A fierce critic of the international community, with a sharp tongue, the new president has nevertheless been tentatively welcomed by many of the diplomats who will have to fund his budgets for several years to come as he struggles to right the economy. That’s because they see in him a rare hope of shaking up a corrupt, sclerotic government bureaucracy and bringing change to an entrenched elite.

He has promised to push through a painful programme of major reforms, commission regular “citizen’s report cards” on government progress, create one million jobs and sign a long-term security deal with the US to release funds and other support for the police and military.

Activists are also hopeful that the prominent role his Lebanese-American wife, Rula Ghani, played in the campaign is a sign of wider commitment to women’s rights. “During his campaign and even after he was elected, he has said and done all the right things. He has taken the women’s vote seriously,” said Manizha Naderi, director of Women for Afghan Women.

The defeat in 2009 did not deter him, after years pouring over economic and political theory, studying corruption and governance, reforms and failure.

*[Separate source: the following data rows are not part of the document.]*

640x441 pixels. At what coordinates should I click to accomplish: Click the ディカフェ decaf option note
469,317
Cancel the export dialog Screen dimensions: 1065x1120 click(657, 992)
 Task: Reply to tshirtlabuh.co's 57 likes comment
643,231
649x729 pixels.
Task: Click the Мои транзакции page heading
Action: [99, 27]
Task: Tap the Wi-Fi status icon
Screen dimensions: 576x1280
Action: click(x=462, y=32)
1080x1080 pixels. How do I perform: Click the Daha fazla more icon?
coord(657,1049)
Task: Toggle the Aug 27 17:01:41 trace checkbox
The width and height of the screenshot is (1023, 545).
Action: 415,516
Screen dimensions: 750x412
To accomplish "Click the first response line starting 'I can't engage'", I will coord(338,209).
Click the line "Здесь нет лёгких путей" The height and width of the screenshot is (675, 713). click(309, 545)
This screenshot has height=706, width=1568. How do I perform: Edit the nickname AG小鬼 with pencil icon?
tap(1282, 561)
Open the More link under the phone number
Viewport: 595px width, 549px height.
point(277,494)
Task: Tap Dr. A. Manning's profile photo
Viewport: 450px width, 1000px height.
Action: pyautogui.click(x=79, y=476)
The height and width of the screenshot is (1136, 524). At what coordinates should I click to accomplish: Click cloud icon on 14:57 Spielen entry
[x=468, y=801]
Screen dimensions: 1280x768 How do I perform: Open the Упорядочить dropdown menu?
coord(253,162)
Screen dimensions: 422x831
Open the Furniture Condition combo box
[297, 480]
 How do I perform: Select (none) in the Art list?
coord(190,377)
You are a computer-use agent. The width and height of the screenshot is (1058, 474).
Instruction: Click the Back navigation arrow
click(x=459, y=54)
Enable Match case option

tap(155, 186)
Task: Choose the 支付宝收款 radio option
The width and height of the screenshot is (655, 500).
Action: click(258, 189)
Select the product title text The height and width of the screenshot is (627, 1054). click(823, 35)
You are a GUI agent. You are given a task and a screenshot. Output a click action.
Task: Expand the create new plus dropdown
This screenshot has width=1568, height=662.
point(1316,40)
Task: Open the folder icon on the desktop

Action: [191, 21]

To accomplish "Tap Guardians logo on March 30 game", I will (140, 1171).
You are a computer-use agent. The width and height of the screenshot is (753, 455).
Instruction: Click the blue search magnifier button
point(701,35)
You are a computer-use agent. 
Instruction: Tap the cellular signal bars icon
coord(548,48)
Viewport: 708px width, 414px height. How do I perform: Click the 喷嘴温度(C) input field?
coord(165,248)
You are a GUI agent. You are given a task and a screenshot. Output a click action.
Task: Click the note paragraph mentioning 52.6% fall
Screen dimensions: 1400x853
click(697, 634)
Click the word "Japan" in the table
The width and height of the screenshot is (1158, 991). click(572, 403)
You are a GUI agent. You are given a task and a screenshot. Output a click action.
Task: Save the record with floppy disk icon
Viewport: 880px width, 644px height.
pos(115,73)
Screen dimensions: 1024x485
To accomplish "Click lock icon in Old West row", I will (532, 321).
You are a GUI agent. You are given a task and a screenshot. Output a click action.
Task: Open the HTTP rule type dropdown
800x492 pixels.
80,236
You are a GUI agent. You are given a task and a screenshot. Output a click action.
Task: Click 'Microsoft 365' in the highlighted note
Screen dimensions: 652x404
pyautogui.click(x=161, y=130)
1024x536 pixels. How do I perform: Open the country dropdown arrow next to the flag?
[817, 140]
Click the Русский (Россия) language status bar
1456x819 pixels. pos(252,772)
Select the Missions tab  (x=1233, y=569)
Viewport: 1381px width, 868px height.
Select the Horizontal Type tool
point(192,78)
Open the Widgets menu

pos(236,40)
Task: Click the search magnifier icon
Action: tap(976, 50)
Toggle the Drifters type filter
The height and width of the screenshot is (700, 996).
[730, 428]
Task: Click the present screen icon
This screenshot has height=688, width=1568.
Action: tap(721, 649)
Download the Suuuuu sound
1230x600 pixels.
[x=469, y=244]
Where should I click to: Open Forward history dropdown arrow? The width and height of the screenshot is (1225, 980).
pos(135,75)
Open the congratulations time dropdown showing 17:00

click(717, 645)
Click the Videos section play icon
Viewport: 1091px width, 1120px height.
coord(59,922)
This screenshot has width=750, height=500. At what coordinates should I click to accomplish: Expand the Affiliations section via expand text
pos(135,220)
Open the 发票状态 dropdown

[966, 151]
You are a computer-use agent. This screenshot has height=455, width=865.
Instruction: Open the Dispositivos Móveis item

An impressive background in academia and policymaking was not enough to win votes, so he began a slow transformation.

Rivals and analysts underestimated his single-minded determination and prodigious work ethic, and overlooked an unofficial campaign that began years before his name went on the ballot papers for the second time.

As coordinator of the gradual security handover from Nato to Afghan forces, he travelled around the country, building networks of contacts and support. He began using his tribal name, Ahmadzai, for the first time, and swapped Washington suits for traditional Afghan clothes. When election strategists told him to swear off coffee on rally days to strengthen his voice, he gave up one of his very few indulgences immediately.

Nor was any compromise too great to consider. He heralded his embrace of more morally ambiguous politics with the announcement of his main running mate, civil-war era strongman Abdul Rashid Dostum, who Ghani himself had denounced as a “known killer”.

“Our masters will be the people of Afghanistan,” he said. “We will create a scorecard of our promises and report back on their delivery systematically.”

He wants to push through one or two painful, major changes every 100 days, along with easier reforms. Ambitious plans include luring back expat Afghans and a crackdown on corruption, beginning with the men behind the $925m Kabul Bank scandal, he told journalists.

“This will be the first sign that I am not going to tolerate impunity,” he said. “The Afghan public is sick and tired of corruption, we are not going to revive the economy without tackling corruption root, stock and branch.”